Rewrite the lines between the one holding "Given: Open the" and the one holding "Screen dimensions: 1456x819", inclusive, swapping "sidebar" for "side panel" and leaving everything else as it is.

Material shown
|---|
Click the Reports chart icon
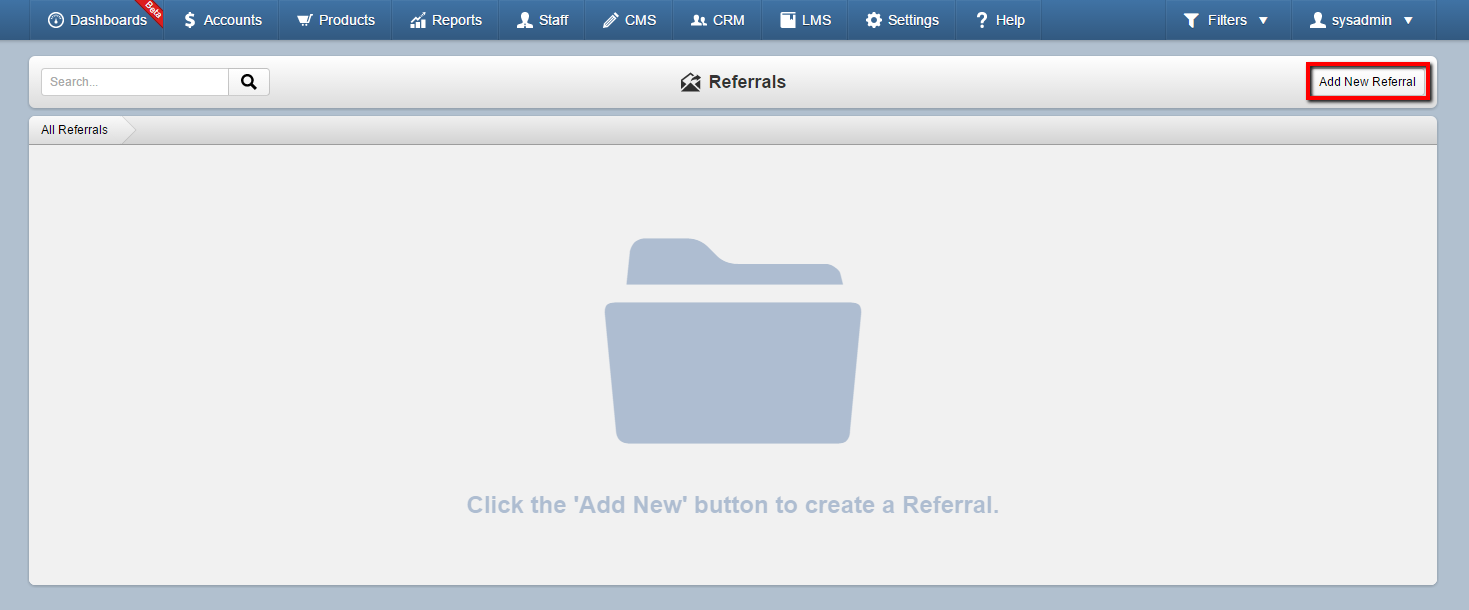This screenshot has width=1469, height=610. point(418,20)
|---|
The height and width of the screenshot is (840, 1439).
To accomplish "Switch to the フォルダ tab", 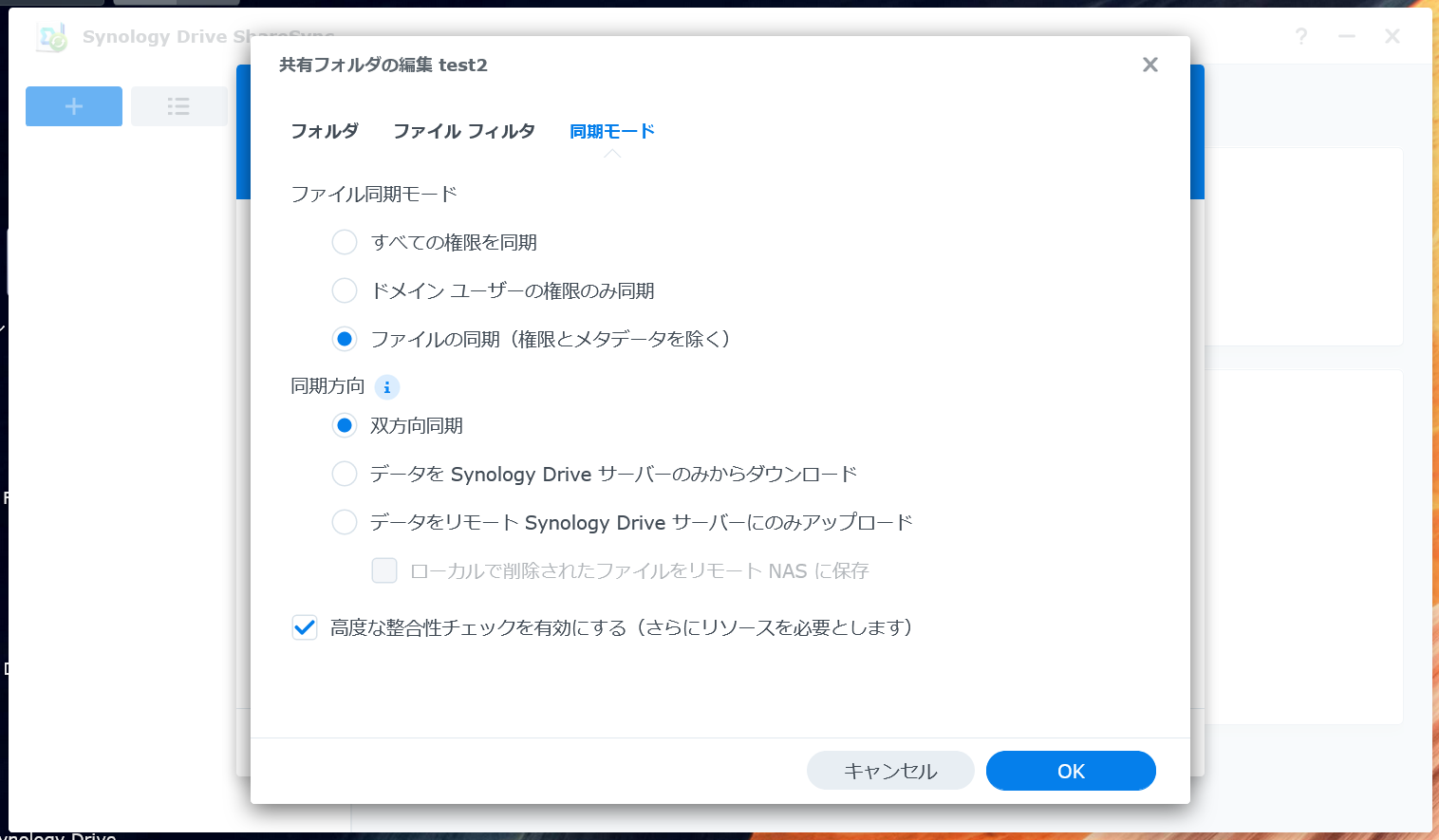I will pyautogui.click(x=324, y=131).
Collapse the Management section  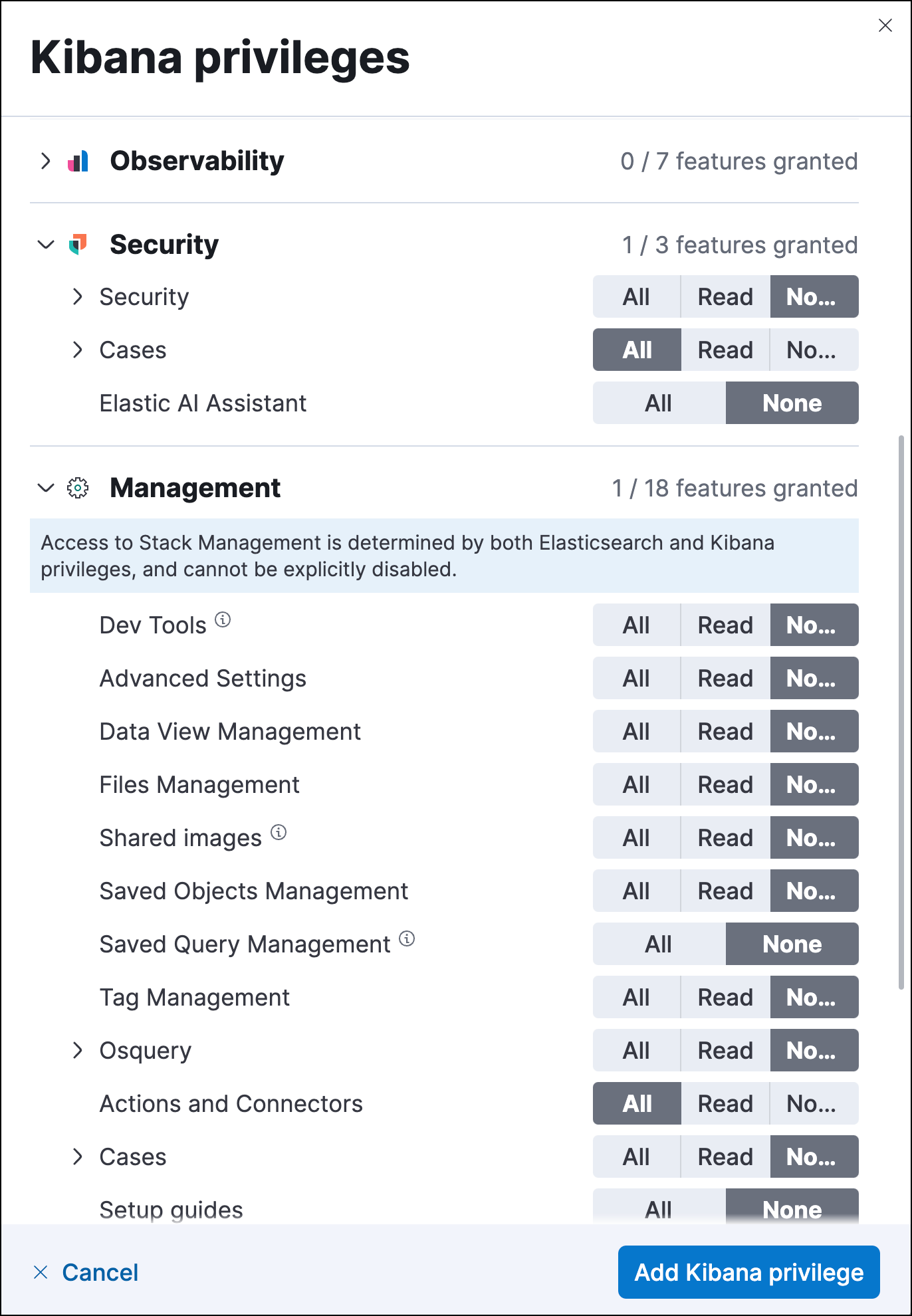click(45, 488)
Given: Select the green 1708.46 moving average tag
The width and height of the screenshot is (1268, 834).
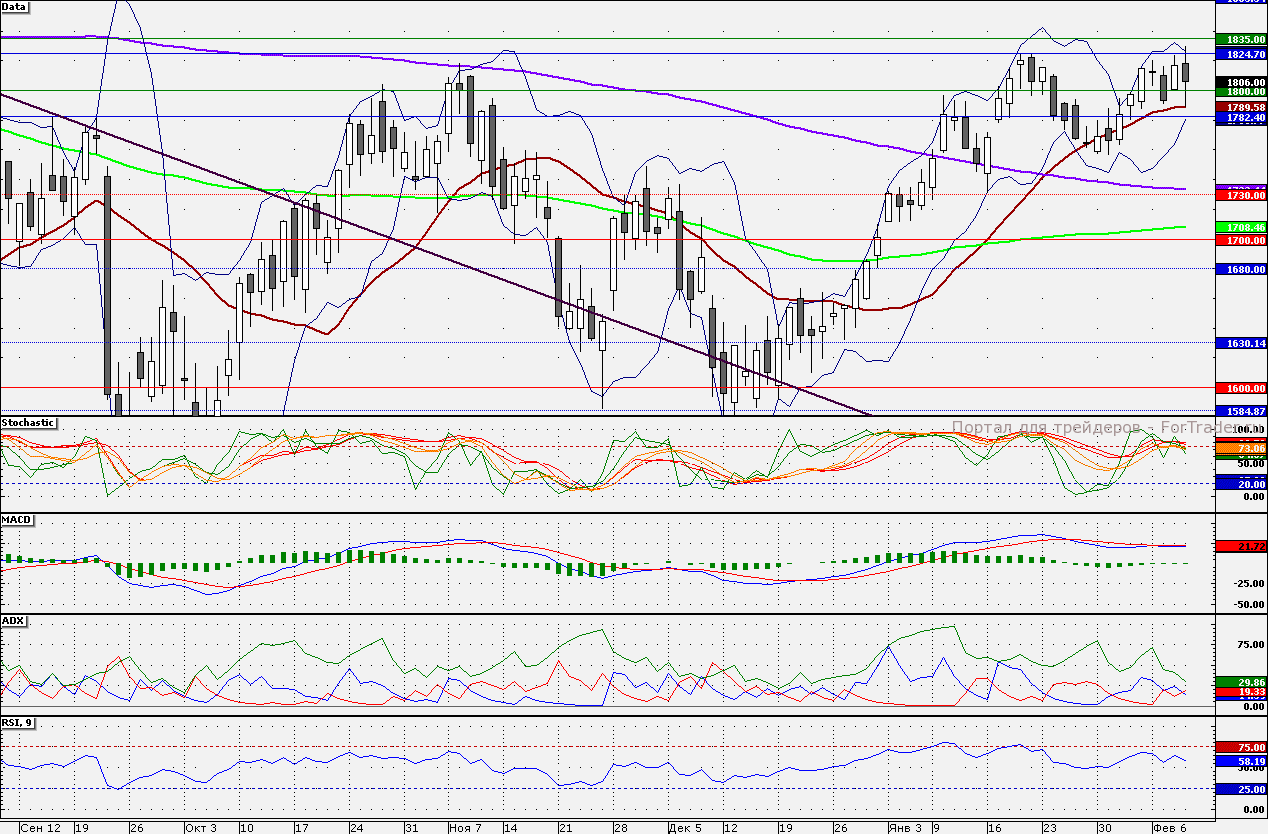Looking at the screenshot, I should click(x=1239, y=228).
|---|
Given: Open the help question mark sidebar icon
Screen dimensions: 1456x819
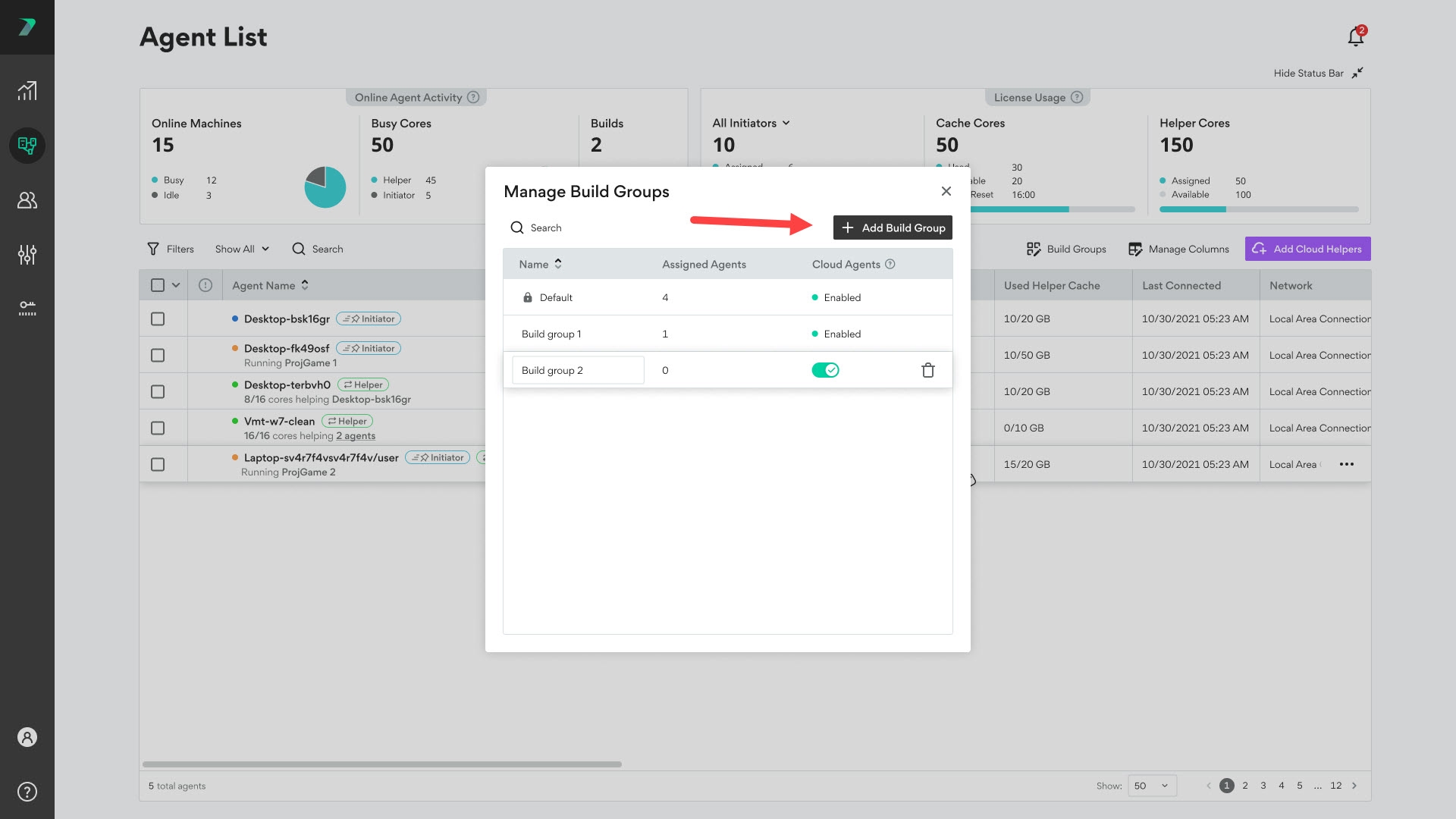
|---|
Completed exercise
Given: Open the help question mark side panel icon
Screen dimensions: 1456x819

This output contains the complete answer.